Saved entries:
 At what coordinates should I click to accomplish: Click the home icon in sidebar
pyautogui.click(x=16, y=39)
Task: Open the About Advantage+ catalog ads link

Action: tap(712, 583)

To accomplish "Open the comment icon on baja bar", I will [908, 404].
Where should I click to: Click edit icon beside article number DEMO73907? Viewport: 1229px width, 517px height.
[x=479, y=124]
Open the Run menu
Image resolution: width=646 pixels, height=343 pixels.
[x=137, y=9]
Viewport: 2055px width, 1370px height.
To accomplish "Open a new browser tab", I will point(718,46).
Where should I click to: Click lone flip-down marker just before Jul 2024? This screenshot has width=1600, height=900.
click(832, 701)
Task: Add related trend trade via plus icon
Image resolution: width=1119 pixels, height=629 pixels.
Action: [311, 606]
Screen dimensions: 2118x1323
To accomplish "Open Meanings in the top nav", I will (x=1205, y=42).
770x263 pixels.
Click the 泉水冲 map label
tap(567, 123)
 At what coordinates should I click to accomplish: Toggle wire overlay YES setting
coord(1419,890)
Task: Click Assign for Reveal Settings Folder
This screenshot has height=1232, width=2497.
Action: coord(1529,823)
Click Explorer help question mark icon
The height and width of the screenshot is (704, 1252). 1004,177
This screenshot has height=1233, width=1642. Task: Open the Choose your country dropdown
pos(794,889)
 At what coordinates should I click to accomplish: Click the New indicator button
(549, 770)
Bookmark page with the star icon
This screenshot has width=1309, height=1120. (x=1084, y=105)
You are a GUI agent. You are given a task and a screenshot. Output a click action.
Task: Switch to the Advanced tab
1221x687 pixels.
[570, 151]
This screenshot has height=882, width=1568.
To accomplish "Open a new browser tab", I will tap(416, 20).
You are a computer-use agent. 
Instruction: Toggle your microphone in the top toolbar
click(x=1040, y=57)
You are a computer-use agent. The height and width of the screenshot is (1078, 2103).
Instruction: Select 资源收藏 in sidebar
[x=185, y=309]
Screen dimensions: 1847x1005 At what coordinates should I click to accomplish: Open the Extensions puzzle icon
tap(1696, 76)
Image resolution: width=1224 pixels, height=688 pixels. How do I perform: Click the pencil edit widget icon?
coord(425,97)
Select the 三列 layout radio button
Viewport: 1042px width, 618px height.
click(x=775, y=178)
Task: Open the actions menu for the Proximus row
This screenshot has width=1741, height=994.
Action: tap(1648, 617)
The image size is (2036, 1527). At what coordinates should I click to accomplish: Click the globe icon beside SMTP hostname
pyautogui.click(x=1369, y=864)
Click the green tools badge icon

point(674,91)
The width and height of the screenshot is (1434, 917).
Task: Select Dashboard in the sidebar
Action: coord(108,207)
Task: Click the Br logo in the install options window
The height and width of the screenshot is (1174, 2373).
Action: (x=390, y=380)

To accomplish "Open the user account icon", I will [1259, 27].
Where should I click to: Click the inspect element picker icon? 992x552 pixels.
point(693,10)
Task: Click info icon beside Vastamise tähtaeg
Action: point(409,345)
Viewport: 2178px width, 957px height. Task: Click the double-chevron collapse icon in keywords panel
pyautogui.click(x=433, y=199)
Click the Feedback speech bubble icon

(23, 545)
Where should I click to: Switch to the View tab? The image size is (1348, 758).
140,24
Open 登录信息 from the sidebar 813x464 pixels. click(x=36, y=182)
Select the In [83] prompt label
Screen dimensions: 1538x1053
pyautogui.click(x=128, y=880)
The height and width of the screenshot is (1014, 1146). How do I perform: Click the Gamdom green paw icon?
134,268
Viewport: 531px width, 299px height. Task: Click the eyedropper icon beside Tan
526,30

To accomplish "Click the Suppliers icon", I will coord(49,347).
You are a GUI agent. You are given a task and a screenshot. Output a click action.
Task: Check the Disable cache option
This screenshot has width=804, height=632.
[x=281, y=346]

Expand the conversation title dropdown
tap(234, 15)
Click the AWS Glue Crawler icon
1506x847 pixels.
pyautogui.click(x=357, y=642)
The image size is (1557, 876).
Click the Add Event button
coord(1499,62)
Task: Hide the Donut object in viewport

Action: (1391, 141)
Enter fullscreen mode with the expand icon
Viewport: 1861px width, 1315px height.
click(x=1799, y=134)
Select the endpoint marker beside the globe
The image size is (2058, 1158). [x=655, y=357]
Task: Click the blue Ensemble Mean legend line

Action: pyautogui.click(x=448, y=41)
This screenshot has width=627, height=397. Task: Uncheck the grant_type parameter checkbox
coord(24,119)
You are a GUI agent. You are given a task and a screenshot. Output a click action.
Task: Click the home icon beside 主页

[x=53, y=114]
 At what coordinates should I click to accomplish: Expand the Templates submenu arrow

→ Task details
Whatever the number of entries above, each one is to be copied exactly.

→ Exercise response
 At what coordinates should I click to accomplish: Click the home icon in sidebar
pyautogui.click(x=16, y=39)
Task: Open the About Advantage+ catalog ads link

Action: tap(712, 583)

To accomplish "Open the comment icon on baja bar", I will [908, 404].
Where should I click to: Click edit icon beside article number DEMO73907? Viewport: 1229px width, 517px height.
[x=479, y=124]
Open the Run menu
Image resolution: width=646 pixels, height=343 pixels.
[x=137, y=9]
Viewport: 2055px width, 1370px height.
To accomplish "Open a new browser tab", I will point(718,46).
Where should I click to: Click lone flip-down marker just before Jul 2024? This screenshot has width=1600, height=900.
click(832, 701)
Task: Add related trend trade via plus icon
Image resolution: width=1119 pixels, height=629 pixels.
Action: [311, 606]
Screen dimensions: 2118x1323
To accomplish "Open Meanings in the top nav", I will (x=1205, y=42).
770x263 pixels.
Click the 泉水冲 map label
tap(567, 123)
 At what coordinates should I click to accomplish: Toggle wire overlay YES setting
coord(1419,890)
Task: Click Assign for Reveal Settings Folder
This screenshot has height=1232, width=2497.
Action: coord(1529,823)
Click Explorer help question mark icon
The height and width of the screenshot is (704, 1252). 1004,177
This screenshot has height=1233, width=1642. Task: Open the Choose your country dropdown
pos(794,889)
 At what coordinates should I click to accomplish: Click the New indicator button
(549, 770)
Bookmark page with the star icon
This screenshot has width=1309, height=1120. (x=1084, y=105)
You are a GUI agent. You are given a task and a screenshot. Output a click action.
Task: Switch to the Advanced tab
1221x687 pixels.
[570, 151]
This screenshot has height=882, width=1568.
To accomplish "Open a new browser tab", I will tap(416, 20).
You are a computer-use agent. 
Instruction: Toggle your microphone in the top toolbar
click(x=1040, y=57)
You are a computer-use agent. The height and width of the screenshot is (1078, 2103).
Instruction: Select 资源收藏 in sidebar
[x=185, y=309]
Screen dimensions: 1847x1005 At what coordinates should I click to accomplish: Open the Extensions puzzle icon
tap(1696, 76)
Image resolution: width=1224 pixels, height=688 pixels. How do I perform: Click the pencil edit widget icon?
coord(425,97)
Select the 三列 layout radio button
Viewport: 1042px width, 618px height.
click(x=775, y=178)
Task: Open the actions menu for the Proximus row
This screenshot has width=1741, height=994.
Action: tap(1648, 617)
The image size is (2036, 1527). At what coordinates should I click to accomplish: Click the globe icon beside SMTP hostname
pyautogui.click(x=1369, y=864)
Click the green tools badge icon

point(674,91)
The width and height of the screenshot is (1434, 917).
Task: Select Dashboard in the sidebar
Action: coord(108,207)
Task: Click the Br logo in the install options window
The height and width of the screenshot is (1174, 2373).
Action: (x=390, y=380)

To accomplish "Open the user account icon", I will [1259, 27].
Where should I click to: Click the inspect element picker icon? 992x552 pixels.
point(693,10)
Task: Click info icon beside Vastamise tähtaeg
Action: point(409,345)
Viewport: 2178px width, 957px height. Task: Click the double-chevron collapse icon in keywords panel
pyautogui.click(x=433, y=199)
Click the Feedback speech bubble icon

(23, 545)
Where should I click to: Switch to the View tab? The image size is (1348, 758).
140,24
Open 登录信息 from the sidebar 813x464 pixels. click(x=36, y=182)
Select the In [83] prompt label
Screen dimensions: 1538x1053
pyautogui.click(x=128, y=880)
The height and width of the screenshot is (1014, 1146). How do I perform: Click the Gamdom green paw icon?
134,268
Viewport: 531px width, 299px height. Task: Click the eyedropper icon beside Tan
526,30

To accomplish "Click the Suppliers icon", I will coord(49,347).
You are a GUI agent. You are given a task and a screenshot. Output a click action.
Task: Check the Disable cache option
This screenshot has width=804, height=632.
[x=281, y=346]

Expand the conversation title dropdown
tap(234, 15)
Click the AWS Glue Crawler icon
1506x847 pixels.
pyautogui.click(x=357, y=642)
The image size is (1557, 876).
Click the Add Event button
coord(1499,62)
Task: Hide the Donut object in viewport

Action: (1391, 141)
Enter fullscreen mode with the expand icon
Viewport: 1861px width, 1315px height.
click(x=1799, y=134)
Select the endpoint marker beside the globe
The image size is (2058, 1158). [x=655, y=357]
Task: Click the blue Ensemble Mean legend line

Action: pyautogui.click(x=448, y=41)
This screenshot has width=627, height=397. Task: Uncheck the grant_type parameter checkbox
coord(24,119)
You are a GUI agent. You are given a task and a screenshot. Output a click action.
Task: Click the home icon beside 主页

[x=53, y=114]
 At what coordinates should I click to accomplish: Expand the Templates submenu arrow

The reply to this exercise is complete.